EXERCISE DESCRIPTION: Rewrite the records from the line containing "Where should I click to: Open the QR" through the end of the records as a Markdown table with the columns Row and Line, leaving out blank lines.

======== RECORDS SUPPLIED ========

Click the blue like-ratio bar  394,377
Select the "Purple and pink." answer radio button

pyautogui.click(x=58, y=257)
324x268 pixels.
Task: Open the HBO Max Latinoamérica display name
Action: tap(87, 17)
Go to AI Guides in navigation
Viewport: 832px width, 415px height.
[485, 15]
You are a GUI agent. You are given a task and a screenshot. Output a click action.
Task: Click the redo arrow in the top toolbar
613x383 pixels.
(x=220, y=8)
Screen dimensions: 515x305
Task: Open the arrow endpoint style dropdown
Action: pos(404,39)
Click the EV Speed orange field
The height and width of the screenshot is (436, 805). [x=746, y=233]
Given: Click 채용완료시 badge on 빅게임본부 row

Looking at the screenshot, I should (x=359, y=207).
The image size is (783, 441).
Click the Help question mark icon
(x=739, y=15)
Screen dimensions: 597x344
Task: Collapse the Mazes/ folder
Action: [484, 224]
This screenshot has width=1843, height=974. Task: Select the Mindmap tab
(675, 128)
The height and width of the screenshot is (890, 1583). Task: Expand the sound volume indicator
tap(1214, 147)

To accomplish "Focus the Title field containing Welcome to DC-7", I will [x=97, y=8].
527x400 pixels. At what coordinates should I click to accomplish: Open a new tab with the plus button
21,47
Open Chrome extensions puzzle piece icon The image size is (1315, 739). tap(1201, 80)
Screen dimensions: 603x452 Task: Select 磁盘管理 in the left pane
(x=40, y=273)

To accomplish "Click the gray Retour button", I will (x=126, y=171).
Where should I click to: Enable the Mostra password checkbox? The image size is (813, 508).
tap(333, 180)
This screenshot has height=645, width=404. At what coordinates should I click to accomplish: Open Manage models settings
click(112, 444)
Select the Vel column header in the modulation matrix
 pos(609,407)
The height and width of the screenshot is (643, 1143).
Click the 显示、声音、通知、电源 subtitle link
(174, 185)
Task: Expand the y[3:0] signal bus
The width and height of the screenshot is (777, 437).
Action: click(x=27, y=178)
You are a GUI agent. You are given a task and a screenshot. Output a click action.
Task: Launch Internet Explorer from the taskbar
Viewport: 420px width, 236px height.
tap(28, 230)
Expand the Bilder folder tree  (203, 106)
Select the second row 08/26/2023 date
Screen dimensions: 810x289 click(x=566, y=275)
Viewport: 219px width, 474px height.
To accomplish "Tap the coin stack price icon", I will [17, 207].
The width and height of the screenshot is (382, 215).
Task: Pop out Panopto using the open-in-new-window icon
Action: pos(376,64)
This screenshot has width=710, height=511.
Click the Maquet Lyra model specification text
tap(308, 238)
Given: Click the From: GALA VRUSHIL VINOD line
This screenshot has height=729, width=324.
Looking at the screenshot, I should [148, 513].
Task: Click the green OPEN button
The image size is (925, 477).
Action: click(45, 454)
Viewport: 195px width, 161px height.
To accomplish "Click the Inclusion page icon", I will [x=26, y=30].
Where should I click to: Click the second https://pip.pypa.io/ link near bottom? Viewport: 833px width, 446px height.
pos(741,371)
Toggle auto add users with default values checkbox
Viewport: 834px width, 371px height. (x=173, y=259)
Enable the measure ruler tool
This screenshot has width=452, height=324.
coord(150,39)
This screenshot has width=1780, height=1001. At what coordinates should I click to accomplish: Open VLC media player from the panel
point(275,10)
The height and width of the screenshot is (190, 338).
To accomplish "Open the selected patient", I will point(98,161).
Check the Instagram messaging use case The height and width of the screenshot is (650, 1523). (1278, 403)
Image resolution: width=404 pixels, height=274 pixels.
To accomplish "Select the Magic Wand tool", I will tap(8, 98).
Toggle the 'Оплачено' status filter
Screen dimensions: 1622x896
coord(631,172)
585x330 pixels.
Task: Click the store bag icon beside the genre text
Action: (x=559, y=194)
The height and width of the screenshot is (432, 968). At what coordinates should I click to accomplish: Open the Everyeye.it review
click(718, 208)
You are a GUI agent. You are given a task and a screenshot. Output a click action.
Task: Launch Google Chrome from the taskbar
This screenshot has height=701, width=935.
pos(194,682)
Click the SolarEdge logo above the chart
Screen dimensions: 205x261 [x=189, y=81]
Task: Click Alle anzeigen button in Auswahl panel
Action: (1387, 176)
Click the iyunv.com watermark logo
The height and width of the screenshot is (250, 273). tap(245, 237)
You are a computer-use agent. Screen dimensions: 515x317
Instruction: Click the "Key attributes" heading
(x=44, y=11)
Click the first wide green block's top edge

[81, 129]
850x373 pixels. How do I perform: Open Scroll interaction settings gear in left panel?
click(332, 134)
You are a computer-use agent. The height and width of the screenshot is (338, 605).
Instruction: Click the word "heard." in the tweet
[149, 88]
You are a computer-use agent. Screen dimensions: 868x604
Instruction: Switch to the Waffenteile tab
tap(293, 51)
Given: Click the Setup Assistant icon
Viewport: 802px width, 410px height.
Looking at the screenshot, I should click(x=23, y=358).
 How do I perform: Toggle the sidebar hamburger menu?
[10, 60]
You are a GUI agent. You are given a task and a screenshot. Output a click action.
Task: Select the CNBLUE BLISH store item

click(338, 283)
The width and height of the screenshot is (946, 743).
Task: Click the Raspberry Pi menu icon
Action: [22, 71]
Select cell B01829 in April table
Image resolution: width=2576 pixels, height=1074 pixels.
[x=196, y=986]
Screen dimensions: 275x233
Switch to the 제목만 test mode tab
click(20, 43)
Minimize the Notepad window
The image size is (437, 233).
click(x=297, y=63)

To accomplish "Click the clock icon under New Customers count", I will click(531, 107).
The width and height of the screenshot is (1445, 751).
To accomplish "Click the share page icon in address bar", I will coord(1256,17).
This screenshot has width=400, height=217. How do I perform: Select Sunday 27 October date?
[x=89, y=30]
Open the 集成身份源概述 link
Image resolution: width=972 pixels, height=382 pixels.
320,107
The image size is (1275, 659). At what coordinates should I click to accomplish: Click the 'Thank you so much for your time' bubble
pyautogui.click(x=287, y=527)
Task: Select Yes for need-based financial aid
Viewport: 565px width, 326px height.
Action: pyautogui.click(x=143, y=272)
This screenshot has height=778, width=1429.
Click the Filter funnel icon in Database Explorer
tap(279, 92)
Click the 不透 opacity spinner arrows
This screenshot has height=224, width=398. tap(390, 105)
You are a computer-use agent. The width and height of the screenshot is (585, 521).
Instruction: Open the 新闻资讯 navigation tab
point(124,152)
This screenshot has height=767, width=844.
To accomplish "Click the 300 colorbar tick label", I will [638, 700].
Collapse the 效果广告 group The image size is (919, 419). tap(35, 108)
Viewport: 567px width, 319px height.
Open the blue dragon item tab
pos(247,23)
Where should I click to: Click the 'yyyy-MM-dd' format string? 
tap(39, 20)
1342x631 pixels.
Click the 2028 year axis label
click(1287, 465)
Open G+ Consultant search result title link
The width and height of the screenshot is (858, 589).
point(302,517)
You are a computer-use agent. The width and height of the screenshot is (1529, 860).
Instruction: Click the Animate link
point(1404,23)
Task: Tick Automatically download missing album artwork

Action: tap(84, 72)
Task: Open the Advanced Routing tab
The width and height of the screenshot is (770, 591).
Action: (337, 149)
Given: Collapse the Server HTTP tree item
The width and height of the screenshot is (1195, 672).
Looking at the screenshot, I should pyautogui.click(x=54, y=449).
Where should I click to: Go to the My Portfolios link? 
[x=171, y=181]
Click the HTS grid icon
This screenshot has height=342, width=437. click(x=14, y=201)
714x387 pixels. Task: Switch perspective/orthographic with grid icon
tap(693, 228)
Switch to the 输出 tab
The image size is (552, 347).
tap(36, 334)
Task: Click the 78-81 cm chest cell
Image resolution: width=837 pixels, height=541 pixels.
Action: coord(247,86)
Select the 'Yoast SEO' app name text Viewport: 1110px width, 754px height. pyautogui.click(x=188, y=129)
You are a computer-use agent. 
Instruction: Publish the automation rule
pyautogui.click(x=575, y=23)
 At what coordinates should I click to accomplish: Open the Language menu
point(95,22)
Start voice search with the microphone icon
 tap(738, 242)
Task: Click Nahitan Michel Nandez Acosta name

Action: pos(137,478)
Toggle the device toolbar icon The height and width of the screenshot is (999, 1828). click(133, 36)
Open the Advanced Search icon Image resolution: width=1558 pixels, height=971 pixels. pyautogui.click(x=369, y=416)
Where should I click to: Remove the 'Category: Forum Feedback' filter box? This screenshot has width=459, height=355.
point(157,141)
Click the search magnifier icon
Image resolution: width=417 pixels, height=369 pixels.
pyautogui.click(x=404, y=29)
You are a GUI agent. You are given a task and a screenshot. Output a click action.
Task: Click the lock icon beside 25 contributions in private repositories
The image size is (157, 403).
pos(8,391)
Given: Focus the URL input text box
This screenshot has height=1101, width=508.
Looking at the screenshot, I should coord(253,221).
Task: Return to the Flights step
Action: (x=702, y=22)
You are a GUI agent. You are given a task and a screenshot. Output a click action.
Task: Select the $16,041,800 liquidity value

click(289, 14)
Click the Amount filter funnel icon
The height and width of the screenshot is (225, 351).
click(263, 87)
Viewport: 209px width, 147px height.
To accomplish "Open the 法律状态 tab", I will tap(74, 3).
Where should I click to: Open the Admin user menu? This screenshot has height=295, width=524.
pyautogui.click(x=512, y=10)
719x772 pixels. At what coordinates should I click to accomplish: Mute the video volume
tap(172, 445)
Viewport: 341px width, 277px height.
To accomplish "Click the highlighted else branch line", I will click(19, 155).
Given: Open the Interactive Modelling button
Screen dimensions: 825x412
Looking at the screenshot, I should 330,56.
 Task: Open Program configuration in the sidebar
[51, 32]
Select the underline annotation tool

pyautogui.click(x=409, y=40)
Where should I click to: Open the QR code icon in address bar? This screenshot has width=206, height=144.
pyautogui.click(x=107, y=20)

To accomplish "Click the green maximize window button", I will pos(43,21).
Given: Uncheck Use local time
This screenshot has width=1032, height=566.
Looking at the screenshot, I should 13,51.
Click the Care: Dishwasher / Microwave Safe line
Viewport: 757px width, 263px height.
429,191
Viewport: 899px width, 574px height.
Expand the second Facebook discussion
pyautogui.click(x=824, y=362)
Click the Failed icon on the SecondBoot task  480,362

========

THE REPLY:
| Row | Line |
|---|---|
| 1 | Where should I click to: Open the QR code icon in address bar? This screenshot has width=206, height=144. |
| 2 | pyautogui.click(x=107, y=20) |
| 3 | To accomplish "Click the green maximize window button", I will pos(43,21). |
| 4 | Given: Uncheck Use local time |
| 5 | This screenshot has width=1032, height=566. |
| 6 | Looking at the screenshot, I should 13,51. |
| 7 | Click the Care: Dishwasher / Microwave Safe line |
| 8 | Viewport: 757px width, 263px height. |
| 9 | 429,191 |
| 10 | Viewport: 899px width, 574px height. |
| 11 | Expand the second Facebook discussion |
| 12 | pyautogui.click(x=824, y=362) |
| 13 | Click the Failed icon on the SecondBoot task  480,362 |